● EXCERPT PROVIDED:
————————

Review/discussion about: Sword Art Online Movie: Ordinal Scale
As technology advances, so do the ways in which we consume its generated content.
Two of the more intriguing concepts warp our very perceptions: virtual reality (called VR) and augmented reality (called AR). VR puts us, the player, into a computerized world as if it were all we have ever known. AR keeps us in our understood space but instead adds those computerized elements as if they were a natural extension.
Both have their cool points and oddities, their benefits and detriments. In Sword Art Online Movie: Ordinal Scale, AR becomes the prominent vehicle, and its usage leads down the next crazy path for this isekai-centric series.
Kirito, Asuna, and many others from the Aincrad incident have survived an unbelievable ordeal. The recent Gun Gale Online debacle raised further concerns, and the loss of a dear friend still stings. But life goes on. Their time within the death game they knew for so long is just about a faded memory, a forgotten nightmare at this point. Ordinal Scale, then, seeks to undo this trajectory.
Representing the first true film for the franchise, this next leg of the race has this divisive series moving away from VR for the moment as AR becomes all the rage. Using in-app utilities for health monitoring, keeping track of news. This powerful device of the future invites the populace with its technological wonders. And, of course, its video-game potential knows almost no bounds.

————————

● SHORT TASK 1: Copy the entries from the line containing "Screen dimensions: 291x402" through the last line of the entries, inclusive, reproducing each line exactly.

● DATA ROWS:

————————

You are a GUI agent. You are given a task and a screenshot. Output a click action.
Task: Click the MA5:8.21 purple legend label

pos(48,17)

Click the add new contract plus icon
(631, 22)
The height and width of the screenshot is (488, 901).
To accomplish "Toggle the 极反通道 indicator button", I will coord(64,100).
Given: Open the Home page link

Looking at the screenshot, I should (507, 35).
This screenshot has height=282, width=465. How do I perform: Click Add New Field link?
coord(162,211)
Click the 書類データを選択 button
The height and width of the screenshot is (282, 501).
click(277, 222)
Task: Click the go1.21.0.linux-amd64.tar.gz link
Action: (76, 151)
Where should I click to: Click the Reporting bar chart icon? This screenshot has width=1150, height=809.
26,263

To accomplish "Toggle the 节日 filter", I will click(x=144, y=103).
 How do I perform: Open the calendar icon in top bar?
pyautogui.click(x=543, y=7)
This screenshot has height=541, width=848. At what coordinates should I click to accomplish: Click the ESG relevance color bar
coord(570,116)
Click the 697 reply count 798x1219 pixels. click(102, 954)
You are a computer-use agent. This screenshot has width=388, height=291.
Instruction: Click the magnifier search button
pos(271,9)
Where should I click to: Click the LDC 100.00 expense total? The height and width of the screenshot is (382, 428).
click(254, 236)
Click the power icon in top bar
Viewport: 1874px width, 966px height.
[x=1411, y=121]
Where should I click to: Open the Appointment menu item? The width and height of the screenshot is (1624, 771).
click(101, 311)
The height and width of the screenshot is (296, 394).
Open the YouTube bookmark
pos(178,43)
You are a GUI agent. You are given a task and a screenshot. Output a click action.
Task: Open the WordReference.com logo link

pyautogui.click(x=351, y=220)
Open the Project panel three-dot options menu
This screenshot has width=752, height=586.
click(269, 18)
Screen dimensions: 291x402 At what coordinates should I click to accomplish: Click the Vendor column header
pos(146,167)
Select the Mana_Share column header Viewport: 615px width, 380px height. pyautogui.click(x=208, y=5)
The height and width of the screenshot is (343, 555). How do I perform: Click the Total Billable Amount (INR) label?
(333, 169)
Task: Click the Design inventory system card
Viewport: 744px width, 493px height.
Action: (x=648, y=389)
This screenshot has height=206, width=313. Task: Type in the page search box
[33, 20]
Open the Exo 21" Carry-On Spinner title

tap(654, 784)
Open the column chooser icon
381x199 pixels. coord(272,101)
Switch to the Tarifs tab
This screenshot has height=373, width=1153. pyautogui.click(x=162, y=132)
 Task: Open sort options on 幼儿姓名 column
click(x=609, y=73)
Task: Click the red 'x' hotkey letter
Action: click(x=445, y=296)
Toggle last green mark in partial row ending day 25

————————

● SHORT TASK 2: Repeat the review of Sword Art Online Movie: Ordinal Scale word for word.

● FINAL RESULT 1:
Screen dimensions: 291x402 At what coordinates should I click to accomplish: Click the Vendor column header
pos(146,167)
Select the Mana_Share column header Viewport: 615px width, 380px height. pyautogui.click(x=208, y=5)
The height and width of the screenshot is (343, 555). How do I perform: Click the Total Billable Amount (INR) label?
(333, 169)
Task: Click the Design inventory system card
Viewport: 744px width, 493px height.
Action: (x=648, y=389)
This screenshot has height=206, width=313. Task: Type in the page search box
[33, 20]
Open the Exo 21" Carry-On Spinner title

tap(654, 784)
Open the column chooser icon
381x199 pixels. coord(272,101)
Switch to the Tarifs tab
This screenshot has height=373, width=1153. pyautogui.click(x=162, y=132)
 Task: Open sort options on 幼儿姓名 column
click(x=609, y=73)
Task: Click the red 'x' hotkey letter
Action: click(x=445, y=296)
Toggle last green mark in partial row ending day 25

● FINAL RESULT 2:
Review/discussion about: Sword Art Online Movie: Ordinal Scale
As technology advances, so do the ways in which we consume its generated content.
Two of the more intriguing concepts warp our very perceptions: virtual reality (called VR) and augmented reality (called AR). VR puts us, the player, into a computerized world as if it were all we have ever known. AR keeps us in our understood space but instead adds those computerized elements as if they were a natural extension.
Both have their cool points and oddities, their benefits and detriments. In Sword Art Online Movie: Ordinal Scale, AR becomes the prominent vehicle, and its usage leads down the next crazy path for this isekai-centric series.
Kirito, Asuna, and many others from the Aincrad incident have survived an unbelievable ordeal. The recent Gun Gale Online debacle raised further concerns, and the loss of a dear friend still stings. But life goes on. Their time within the death game they knew for so long is just about a faded memory, a forgotten nightmare at this point. Ordinal Scale, then, seeks to undo this trajectory.
Representing the first true film for the franchise, this next leg of the race has this divisive series moving away from VR for the moment as AR becomes all the rage. Using in-app utilities for health monitoring, keeping track of news. This powerful device of the future invites the populace with its technological wonders. And, of course, its video-game potential knows almost no bounds.